Manchester United go to Brighton on the final day with the football already secondary to the club's reset. They will wear their 2026/27 home kit again, Michael Carrick has signed a new long-term contract through 2028, and third place is already secured.

Why the Brighton trip is more presentation than pressure

The kit will make its second competitive outing after also being used against Nottingham Forest last weekend. It is described as a tribute to the 1977 FA Cup final victory over Liverpool, which gives the release a neat historical nod without pretending this is anything bigger than a launch on matchday.

The league numbers explain why the game has that feel. United are third on 68 points after 37 league matches, and the recent form is strong enough to make the final afternoon look like a clean handover rather than a scramble. They have won four and drawn one of their last five Premier League games.

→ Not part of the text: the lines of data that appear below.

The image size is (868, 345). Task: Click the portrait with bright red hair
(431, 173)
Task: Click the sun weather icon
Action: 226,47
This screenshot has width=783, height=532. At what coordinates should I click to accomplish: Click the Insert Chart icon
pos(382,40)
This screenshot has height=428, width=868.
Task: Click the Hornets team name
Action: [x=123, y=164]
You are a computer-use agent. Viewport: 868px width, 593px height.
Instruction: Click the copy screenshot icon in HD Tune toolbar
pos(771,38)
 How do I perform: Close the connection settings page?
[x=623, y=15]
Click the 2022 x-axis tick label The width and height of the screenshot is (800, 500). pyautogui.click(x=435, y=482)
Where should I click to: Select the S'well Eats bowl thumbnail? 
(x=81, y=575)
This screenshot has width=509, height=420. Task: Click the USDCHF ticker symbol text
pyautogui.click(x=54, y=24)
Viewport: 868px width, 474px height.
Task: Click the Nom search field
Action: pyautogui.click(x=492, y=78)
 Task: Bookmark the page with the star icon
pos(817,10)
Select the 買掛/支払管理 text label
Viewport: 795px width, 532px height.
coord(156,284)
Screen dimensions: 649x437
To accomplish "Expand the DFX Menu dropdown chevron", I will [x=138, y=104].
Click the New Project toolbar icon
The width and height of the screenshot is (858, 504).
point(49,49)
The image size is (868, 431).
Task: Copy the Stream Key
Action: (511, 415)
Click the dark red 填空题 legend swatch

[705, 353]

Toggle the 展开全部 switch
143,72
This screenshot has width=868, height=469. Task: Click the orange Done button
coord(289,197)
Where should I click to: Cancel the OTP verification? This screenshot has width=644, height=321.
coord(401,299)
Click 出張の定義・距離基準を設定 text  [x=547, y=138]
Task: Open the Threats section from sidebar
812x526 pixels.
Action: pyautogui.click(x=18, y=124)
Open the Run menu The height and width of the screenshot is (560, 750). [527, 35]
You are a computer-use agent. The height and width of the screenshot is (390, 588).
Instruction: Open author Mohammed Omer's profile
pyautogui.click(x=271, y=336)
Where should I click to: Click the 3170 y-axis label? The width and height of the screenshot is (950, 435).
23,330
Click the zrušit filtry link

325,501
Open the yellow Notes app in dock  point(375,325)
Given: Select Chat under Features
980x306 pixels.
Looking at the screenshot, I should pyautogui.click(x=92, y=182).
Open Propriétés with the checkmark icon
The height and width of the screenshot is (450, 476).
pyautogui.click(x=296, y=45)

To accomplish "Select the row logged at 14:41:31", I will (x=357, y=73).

Brighton are a useful opponent, not the story. They finished seventh on 53 points, but the main details belong to United's own presentation: the new strip, Carrick's new deal and a season that has already delivered a Champions League return.

What United are showing before next season starts

This is the kind of fixture clubs use to signal where they are going. United are not waiting for a result to shape the mood, because the key markers are already in place: a top-three finish, a contract extension for Carrick and a fresh home shirt that will be seen again before the season turns over.

The shirt launch is also being pushed twice in quick succession, which tells you enough about the commercial side of the final day. Wearing the 2026/27 kit against Brighton, after using it against Forest, keeps the new cycle in view while the old one is being wrapped up.

That matters because the end of a season can easily become pure ceremony. Here, United have at least tied the ceremony to actual football progress, with third place and 68 points giving the reset some substance. The Brighton trip is not about deciding anything major. It is about putting the club's next chapter on display before the summer starts.